For context, I spend most of my time at my boyfriend’s place, which he shares with his sister and another roommate. There’s a chance I might take over a lease spot, so I’ve been paying close attention to what living there full-time would actually be like.
At first, everything seemed fine, but over time I’ve noticed a bunch of things that are starting to bother me:
Shared spaces don’t really feel shared. For example, my boyfriend’s sister put a large bookshelf in the dining room to display her toy cars, which takes up a lot of what’s supposed to be common space.
The kitchen situation feels uneven—cabinet, fridge, and freezer space don’t feel equally split… like she has 9 cabinets and the other roommates have 1.5 and 2 cabinets and it’s unclear what belongs to who.
There’s also a cleanliness mismatch. She keeps multiple dead plants around the house instead of throwing them away, which just makes things feel cluttered.
The dishwasher has been used as a drying rack for non dishwasher safe dishes without communicating, which caused confusion and she was angry that her dishes got “ruined” when someone started the dishwasher
Food boundaries are weird too—expired food sits around, but it’s unclear if anyone else is allowed to throw it away. They moved into the house in 2025 with food that expired in 2020, and move a box of oatmeal and candy she knew had ants in it.
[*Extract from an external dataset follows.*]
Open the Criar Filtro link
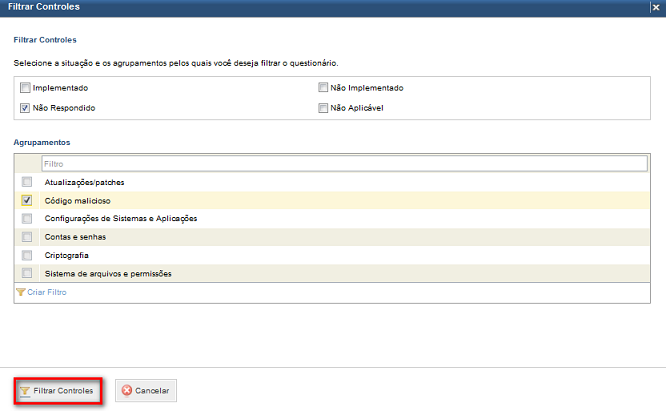The width and height of the screenshot is (666, 411). coord(47,292)
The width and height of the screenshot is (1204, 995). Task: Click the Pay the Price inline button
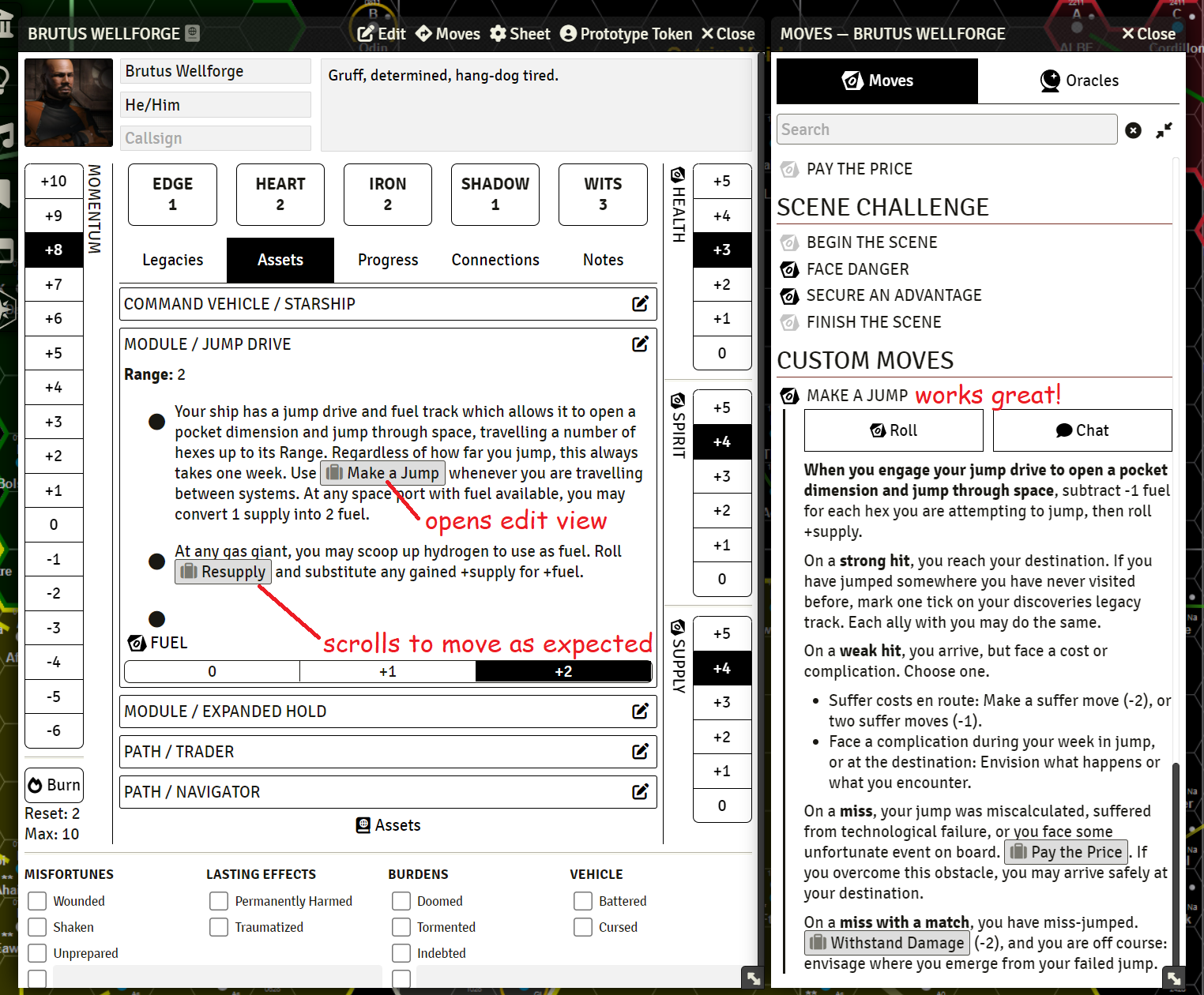(1065, 851)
The part that really made me uncomfortable though: she apparently counted her spoons, noticed one was missing, and then went into my boyfriend’s room to look for it. That crossed a boundary for me because it feels like private space isn’t fully respected.
She also keeps putting the other roommates dish trying rack under the sink, but when he did it back to her she freaked out, yelled at my boyfriend asked if he did it and when he said no she said “relay the message”
I haven’t had a direct conversation with her about all of this yet, and I know I’m not technically on the lease right now, so I don’t want to overstep. At the same time, I’m trying to decide if moving in would be a mistake.
So… AITA for feeling frustrated about these things and hesitating to move in? Or am I overreacting and this is just normal roommate stuff?